▶ [Goal of the exercise]:
Your answer should consist of the lines in the listing that hold "will".

..........

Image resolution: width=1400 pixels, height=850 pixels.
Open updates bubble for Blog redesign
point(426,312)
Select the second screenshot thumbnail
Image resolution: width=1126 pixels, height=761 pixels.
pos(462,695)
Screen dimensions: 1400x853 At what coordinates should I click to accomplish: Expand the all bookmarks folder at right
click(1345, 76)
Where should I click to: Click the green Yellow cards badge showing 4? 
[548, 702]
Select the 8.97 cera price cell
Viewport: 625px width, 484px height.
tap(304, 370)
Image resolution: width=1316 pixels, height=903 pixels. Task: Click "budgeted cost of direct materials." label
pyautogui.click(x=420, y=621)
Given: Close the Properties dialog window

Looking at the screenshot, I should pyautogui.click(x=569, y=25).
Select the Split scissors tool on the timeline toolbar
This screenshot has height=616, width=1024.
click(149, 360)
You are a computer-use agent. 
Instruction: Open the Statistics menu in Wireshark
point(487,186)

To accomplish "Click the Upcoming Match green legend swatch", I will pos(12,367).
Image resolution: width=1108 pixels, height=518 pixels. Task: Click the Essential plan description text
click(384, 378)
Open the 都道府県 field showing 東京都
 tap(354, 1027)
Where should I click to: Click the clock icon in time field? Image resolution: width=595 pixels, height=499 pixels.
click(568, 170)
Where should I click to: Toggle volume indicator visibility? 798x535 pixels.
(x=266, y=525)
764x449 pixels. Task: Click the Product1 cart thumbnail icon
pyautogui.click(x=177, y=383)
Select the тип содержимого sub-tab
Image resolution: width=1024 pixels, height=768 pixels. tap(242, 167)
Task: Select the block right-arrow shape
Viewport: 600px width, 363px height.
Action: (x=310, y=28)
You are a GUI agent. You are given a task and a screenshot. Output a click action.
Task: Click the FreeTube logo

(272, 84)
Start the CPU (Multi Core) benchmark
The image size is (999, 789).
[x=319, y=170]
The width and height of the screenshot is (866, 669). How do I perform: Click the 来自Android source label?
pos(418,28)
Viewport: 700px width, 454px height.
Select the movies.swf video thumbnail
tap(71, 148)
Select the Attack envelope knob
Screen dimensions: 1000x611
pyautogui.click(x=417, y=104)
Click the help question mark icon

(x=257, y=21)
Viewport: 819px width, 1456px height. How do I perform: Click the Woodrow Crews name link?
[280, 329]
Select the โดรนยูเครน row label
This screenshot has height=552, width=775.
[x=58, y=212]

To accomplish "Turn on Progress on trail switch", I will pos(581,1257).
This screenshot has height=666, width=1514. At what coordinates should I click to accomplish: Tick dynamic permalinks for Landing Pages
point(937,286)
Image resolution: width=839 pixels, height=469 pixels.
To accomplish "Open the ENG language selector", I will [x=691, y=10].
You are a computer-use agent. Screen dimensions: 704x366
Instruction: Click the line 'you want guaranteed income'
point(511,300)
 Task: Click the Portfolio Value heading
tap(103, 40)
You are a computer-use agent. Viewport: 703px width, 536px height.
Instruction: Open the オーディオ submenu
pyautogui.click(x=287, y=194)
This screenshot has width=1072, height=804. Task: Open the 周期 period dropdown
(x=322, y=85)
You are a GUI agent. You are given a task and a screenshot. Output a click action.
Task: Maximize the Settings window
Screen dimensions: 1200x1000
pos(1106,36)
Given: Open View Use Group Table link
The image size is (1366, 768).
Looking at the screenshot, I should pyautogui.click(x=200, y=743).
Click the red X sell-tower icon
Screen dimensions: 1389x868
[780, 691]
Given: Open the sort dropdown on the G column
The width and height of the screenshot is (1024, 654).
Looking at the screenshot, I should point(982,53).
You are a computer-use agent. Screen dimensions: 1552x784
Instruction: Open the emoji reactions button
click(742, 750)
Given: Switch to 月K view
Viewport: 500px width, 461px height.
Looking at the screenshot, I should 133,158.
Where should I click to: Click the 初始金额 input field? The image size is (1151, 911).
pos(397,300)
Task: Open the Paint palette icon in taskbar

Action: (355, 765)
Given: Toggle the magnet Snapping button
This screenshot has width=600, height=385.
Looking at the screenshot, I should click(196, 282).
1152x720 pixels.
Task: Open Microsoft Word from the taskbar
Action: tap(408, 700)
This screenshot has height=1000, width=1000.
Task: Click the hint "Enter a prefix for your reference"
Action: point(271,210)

..........

▶ [Answer to this exercise]:
To accomplish "Click the Upcoming Match green legend swatch", I will pos(12,367).
To accomplish "Turn on Progress on trail switch", I will pos(581,1257).
To accomplish "Open the ENG language selector", I will [x=691, y=10].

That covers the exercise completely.